The whole law is summed
up in our command to love God and neighbor as ourselves.
We will be held accountable by God for our actions in
response to our observance of the shedding of innocent blood.
The Bible presents to us
a concept of bloodguilt – the shedding of innocent blood.
“Innocent” is a relative
word.
Bloodguilt included both
the taking of someone else’s life by intent or negligence or
passively letting it happen.
Example – Lynching in
Marian, IN – 1930.
Between 1882 and 1968,
nearly 3,500 Black Americans were lynched in the United States.
Among them were Thomas Shipp and Abram Smith, two men murdered in
Marion, Indiana, on August 7, 1930. The night before, they had been
arrested and charged with the armed robbery and murder of a white
man, and the rape of a white woman. The case was never solved,[6]
partly because, with thousands in attendance, the men were hung from
a tree in the town center on the night of their arrest.
What is God’s response
to the lynching of Thomas Shipp and Abram Smith? Who shall be held
accountable for their lifeblood? Surely the handful of men who
actually did the hanging. Yes, of course. If I tell you that they
were stoned and beaten to death before being strung up, then you
will agree that all those who picked up a stone, or hit these men
with a rake handle, or simply stood by cheering on the
aggressors—these all share in the bloodguilt. Studio photographer
Lawrence Beitler captured the scene. His photo of a crowd gathered
around the tree from which the two men hung is the iconic picture of
lynching in America. At first I thought it was good that he captured
the horrible truth, no matter how graphic and anguishing. It arouses
a righteous anger that ought to lead to righteous action. Then I
learned that photos like this were routinely turned into postcards
and sent to friends. Beitler himself made and sold thousands of
copies of this picture in the days that followed, profiting from the
shedding of innocent blood.[7] He treated it as a spectacle no
different than photographing the Kentucky Derby. What is God’s
response to these actions?

_Source records_.

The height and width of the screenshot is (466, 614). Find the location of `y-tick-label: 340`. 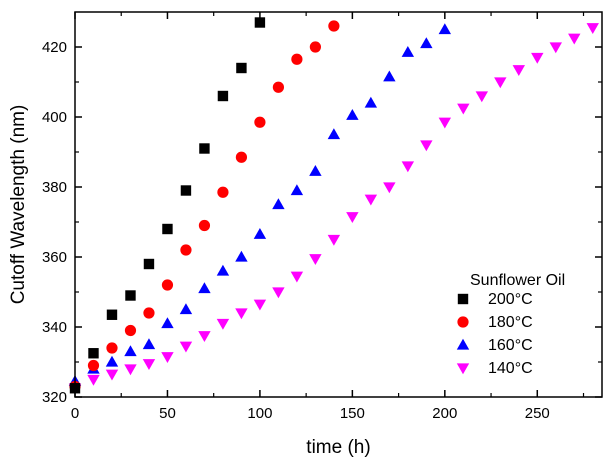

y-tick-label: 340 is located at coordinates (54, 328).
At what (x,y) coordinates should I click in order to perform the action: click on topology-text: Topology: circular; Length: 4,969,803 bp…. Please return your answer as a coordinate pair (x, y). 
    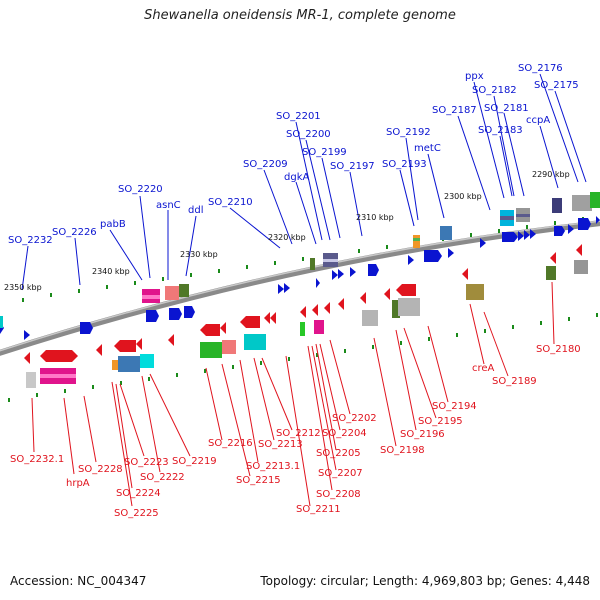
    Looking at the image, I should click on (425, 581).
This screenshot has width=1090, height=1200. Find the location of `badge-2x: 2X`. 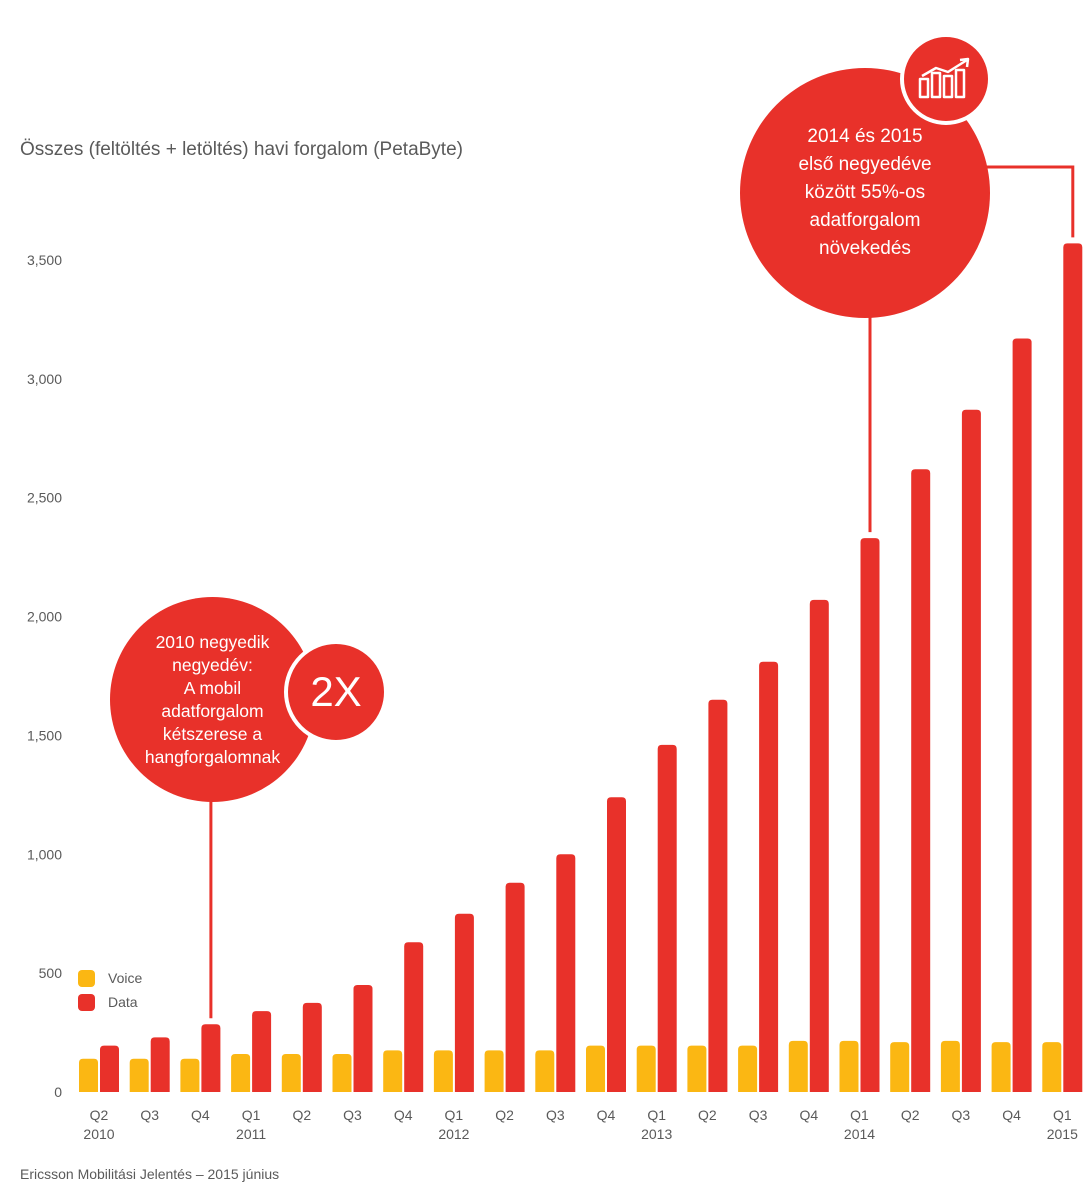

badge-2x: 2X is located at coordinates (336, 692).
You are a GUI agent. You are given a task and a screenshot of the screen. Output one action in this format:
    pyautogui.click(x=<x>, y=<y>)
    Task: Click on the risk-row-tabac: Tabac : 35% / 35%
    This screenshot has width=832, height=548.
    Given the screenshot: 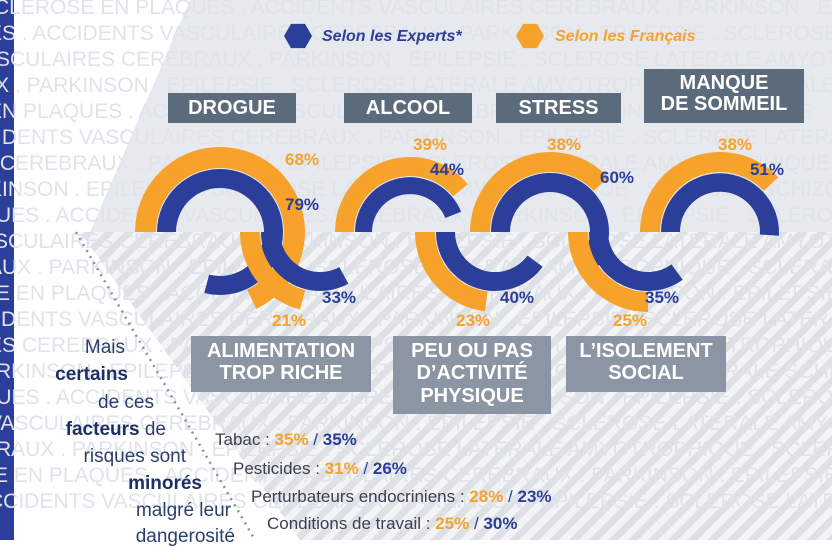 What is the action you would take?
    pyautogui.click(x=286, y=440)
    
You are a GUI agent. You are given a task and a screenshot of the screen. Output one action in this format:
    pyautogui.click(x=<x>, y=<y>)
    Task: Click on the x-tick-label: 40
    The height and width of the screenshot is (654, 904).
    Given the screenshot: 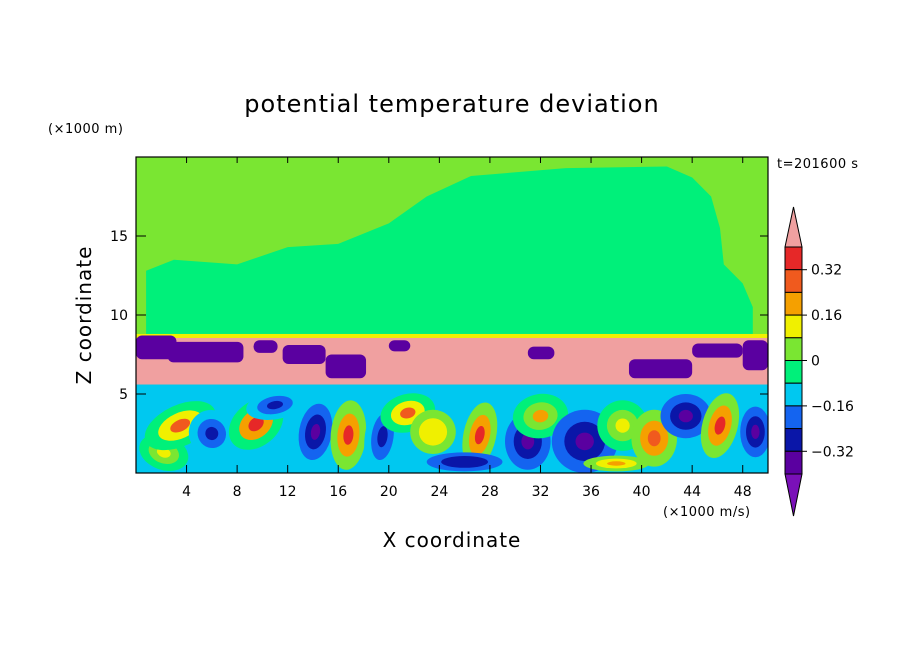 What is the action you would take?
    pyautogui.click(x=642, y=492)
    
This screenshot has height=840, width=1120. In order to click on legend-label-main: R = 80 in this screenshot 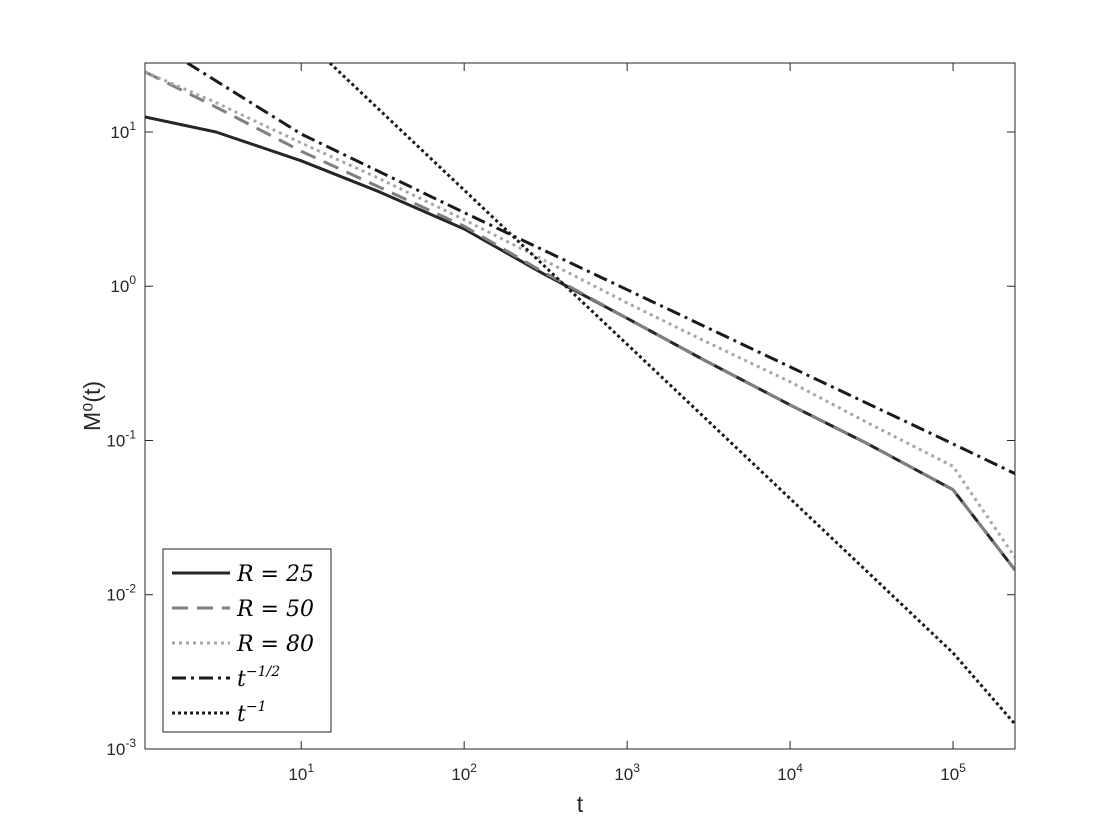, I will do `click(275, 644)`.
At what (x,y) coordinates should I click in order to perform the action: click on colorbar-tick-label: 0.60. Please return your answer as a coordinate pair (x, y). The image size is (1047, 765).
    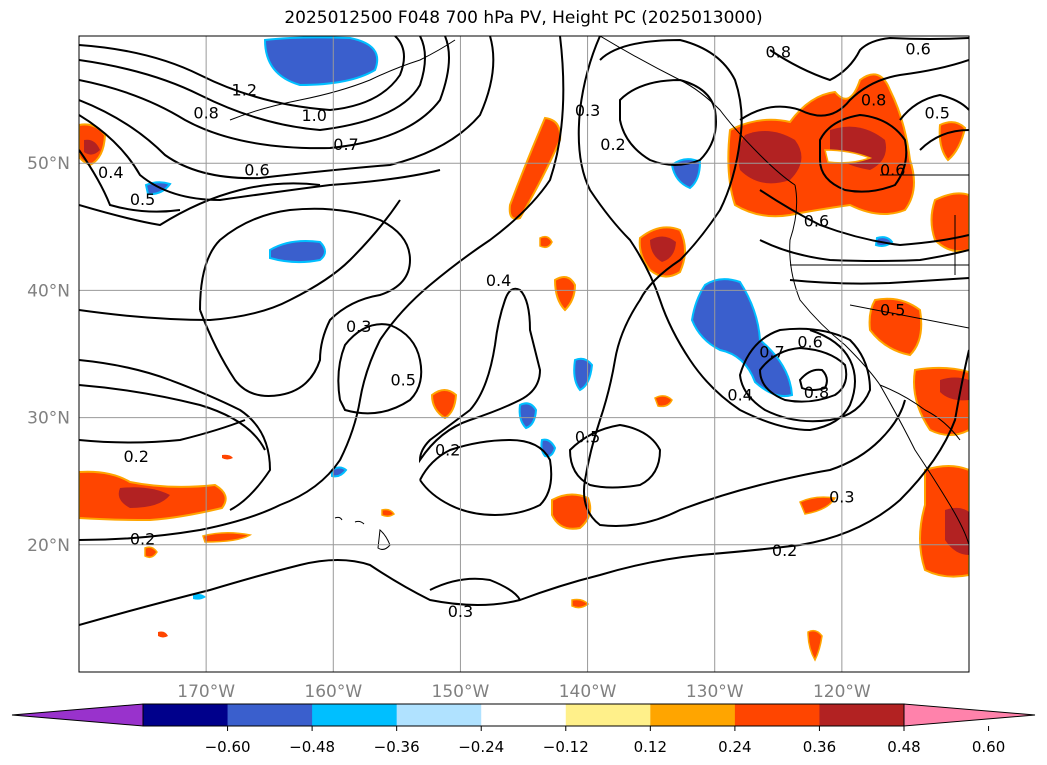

_Exercise set_.
1. Can you output the records from their start through the line containing "badge-2x: 2X is", with both ends included and the pictures omitted?
2. How would you finish out the next part of the sermon on bloodguilt, picking up after its final sentence?
The sermon passage and the records have no connection to each other.

_Response list_.
1.
The height and width of the screenshot is (466, 614). Find the location of `y-tick-label: 340`. 

y-tick-label: 340 is located at coordinates (54, 328).
At what (x,y) coordinates should I click in order to perform the action: click on topology-text: Topology: circular; Length: 4,969,803 bp…. Please return your answer as a coordinate pair (x, y). 
    Looking at the image, I should click on (425, 581).
This screenshot has width=1090, height=1200. Find the location of `badge-2x: 2X`. 

badge-2x: 2X is located at coordinates (336, 692).

2.
And what about the
thousands who did not actively kill these two men but watched it
happen? What guilt do they bear? What about those who bought the
photographs? What of those who received them and tacked them to
their iceboxes? What guilt does the citizenry at-large bear? Many
who were not in attendance that night may have soon thereafter
attended church or had dinner or engaged in commerce with those who
stood under that tree and watched approvingly until the bodies
slowly stopped swinging. What guilt would I bear if I had been a
pastor or elder in this town?
Proverbs 24:10-12 says
that we have an obligation to act when we see injustice of this
kind.
Proverbs 24:10-12 ESV
If you faint in the day of adversity, your strength is small. (11)
Rescue those who are being taken away to death; hold back those who
are stumbling to the slaughter. (12) If you say, "Behold, we did
not know this," does not he who weighs the heart perceive it? Does
not he who keeps watch over your soul know it, and will he not repay
man according to his work?
Therefore, we need a Savior to cleanse our consciences and
give us sacrificial courage to obey.
There are many who are
guilty because they have had abortions.
There are many who are
guilty because they have stood bye and watched it happen.
Europeans in the 1930s
and 40s.
We need a clean
conscience.
We need a courage from
Christ.
We need Jesus who gives
both.
Hebrews 12:24 ESV and
to Jesus, the mediator of a new covenant, and to the sprinkled blood
that speaks a better word than the blood of Abel.